Most important of all – and the sincere wish of all those involved in making this film – is that perhaps it can help bridge the gaps and divides, and heal some of the hurt, the animosity and the trust deficits that exist between India and Pakistan, so we do not curse another generation in both countries and in their huge diasporas to grow up with sectarian tensions, wondering when, if ever, there can be good relations and peace between us.
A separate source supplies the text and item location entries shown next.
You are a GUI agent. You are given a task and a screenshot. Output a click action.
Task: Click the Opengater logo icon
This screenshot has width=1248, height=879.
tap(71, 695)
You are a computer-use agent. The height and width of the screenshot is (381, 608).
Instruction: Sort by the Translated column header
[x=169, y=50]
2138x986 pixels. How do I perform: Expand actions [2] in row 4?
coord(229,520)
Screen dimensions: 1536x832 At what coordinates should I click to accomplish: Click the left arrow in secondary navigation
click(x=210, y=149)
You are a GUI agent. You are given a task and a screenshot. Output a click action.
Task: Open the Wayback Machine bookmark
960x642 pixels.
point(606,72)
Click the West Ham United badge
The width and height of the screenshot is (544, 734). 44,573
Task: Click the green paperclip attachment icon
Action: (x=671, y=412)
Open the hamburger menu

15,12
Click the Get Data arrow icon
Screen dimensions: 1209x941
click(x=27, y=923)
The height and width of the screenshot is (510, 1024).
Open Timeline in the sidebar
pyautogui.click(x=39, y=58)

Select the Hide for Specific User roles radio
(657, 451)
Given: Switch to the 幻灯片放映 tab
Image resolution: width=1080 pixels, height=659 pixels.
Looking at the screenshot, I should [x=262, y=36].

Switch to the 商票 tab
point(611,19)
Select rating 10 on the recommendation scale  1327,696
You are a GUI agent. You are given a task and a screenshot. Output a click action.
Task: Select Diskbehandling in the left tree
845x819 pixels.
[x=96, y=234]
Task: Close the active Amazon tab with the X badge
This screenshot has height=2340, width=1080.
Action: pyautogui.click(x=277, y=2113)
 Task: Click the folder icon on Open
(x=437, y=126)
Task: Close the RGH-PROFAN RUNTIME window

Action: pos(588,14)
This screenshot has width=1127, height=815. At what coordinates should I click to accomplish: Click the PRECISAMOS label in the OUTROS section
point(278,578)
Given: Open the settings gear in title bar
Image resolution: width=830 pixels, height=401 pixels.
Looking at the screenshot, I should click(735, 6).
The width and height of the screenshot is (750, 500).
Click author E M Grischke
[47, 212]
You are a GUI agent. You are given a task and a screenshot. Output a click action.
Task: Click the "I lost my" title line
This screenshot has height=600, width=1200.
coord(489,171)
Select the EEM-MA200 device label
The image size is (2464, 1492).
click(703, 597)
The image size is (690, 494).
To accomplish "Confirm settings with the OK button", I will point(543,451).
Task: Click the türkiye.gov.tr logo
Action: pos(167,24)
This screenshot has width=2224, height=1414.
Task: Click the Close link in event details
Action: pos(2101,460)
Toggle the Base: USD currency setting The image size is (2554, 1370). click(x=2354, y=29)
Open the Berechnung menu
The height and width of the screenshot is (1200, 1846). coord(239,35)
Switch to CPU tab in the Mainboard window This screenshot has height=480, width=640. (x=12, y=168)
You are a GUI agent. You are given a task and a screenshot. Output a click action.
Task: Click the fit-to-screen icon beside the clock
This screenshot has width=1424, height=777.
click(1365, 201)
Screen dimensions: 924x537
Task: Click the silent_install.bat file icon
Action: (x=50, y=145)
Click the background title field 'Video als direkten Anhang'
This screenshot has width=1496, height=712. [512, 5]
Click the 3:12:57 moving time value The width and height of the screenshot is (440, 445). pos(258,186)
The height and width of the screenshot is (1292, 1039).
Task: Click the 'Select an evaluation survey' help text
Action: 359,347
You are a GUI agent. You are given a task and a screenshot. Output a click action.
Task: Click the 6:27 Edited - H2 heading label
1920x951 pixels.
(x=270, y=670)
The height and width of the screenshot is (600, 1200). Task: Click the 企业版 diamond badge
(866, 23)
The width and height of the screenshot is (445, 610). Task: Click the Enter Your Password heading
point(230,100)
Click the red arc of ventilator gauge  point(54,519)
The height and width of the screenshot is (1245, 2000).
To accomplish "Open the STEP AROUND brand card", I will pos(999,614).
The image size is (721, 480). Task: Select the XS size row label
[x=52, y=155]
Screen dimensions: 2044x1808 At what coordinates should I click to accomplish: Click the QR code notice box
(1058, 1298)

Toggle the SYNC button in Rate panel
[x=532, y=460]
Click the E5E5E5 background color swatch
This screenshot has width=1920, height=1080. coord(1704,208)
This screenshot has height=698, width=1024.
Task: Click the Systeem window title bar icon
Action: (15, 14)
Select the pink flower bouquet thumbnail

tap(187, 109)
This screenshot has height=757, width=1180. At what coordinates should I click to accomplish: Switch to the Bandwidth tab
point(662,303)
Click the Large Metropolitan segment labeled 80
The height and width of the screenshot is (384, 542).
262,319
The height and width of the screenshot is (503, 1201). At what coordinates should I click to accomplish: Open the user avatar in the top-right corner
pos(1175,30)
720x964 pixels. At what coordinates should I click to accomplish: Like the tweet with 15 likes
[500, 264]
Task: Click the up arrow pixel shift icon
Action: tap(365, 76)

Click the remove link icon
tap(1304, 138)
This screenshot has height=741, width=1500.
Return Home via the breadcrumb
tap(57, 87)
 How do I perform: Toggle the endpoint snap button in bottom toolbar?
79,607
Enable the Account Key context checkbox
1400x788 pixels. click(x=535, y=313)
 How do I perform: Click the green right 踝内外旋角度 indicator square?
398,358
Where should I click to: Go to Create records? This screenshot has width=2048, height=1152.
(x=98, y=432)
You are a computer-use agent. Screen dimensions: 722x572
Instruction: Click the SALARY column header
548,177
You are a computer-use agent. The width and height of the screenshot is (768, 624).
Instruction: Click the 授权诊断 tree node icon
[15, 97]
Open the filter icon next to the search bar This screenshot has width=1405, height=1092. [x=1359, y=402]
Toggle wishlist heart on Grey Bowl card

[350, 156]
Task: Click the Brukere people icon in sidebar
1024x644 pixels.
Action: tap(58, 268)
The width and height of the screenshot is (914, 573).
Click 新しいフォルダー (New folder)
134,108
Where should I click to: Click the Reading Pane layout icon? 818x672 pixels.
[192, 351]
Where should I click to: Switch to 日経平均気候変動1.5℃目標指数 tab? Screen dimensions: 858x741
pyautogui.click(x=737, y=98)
Pakistan’s Best Kept Secret: Lahore Museum
Reviews of Pakistan’s Best Kept Secret, Lahore Museum
“It struck me, watching this revealing film, that this Museum throws light not only onto thousands of beautiful and fascinating works of art, but also onto a body of thought, a concept of society, an ecumenical vision and a long view that risks being erased by many forces in the contemporary world.” – Dame Marina Warner, DBE, CBE, Professor of English and Creative Writing, Birkbeck
“The real star of the film is the museum itself, founded at the height of the British Raj, with John Lockwood Kipling (father of Rudyard) as its first curator. As the film’s title implies, it’s a museum which, if it were in almost any other country, would enjoy worldwide fame.” – Edward Mortimer, author of Faith & Power: The Politics of Islam, former adviser to UN Secretary-General Kofi Annan, and long-serving program advisor to Salzburg Global Seminar
“The conversation…is, first and foremost, a pleasure to eavesdrop on. All three protagonists seem to be having fun, to be enjoying the pursuit of serious questions in an extraordinary context. At the Lahore Museum, showing a collection that reflects the serial transformations of this complex country poses thorny problems of identity and ownership. Pakistan’s relatively recent acquisition, in contrast to its long and fluid history, of an apparently monolithic religious identity, makes the museum’s address to a richly diverse past more difficult and more essential.” – Dr Jim Harris, Andrew W. Mellon Foundation Teaching Curator, Ashmolean Museum, Oxford
Anwar Akhtar was born and grew up in Manchester, UK. He is Founder and Director of The Samosa, a UK arts and journalism charity that works to embed diversity in the arts and humanities curriculum in schools, colleges and universities, and produces media that explores cultural and social issues. His latest film is “Pakistan’s Best Kept Secret – Lahore Museum” and his Manchester 4/4 talk, “Cities, Tolerance, Multi Culturalism” is available online. Anwar was the production consultant on the play “Dara,” working with Ajoka Theatre Pakistan and National Theatre UK. The first South Asian history play at the UK’s National Theatre, “Dara” was seen by more than 30,000 people in 2015. “Dara” tells the story of Mughal India, raising questions about religious freedom, tolerance and clerical power that still resonate today. Anwar also led the Royal Society of Arts’ Pakistan Calling project, which produced more than 60 films looking at identity, education, equality, culture, religion, women’s and minority rights in Britain and Pakistan. Anwar was previously project director of the Rich Mix Cultural Foundation, where he led the capital and business development of a new £26 million arts centre in East London. He is a mult-time Fellow of Salzburg Global Seminar, having attended programs in the series Culture, the Arts and Society, Holocaust Education and Genocide Prevention, and the Salzburg Academy on Media and Global Change.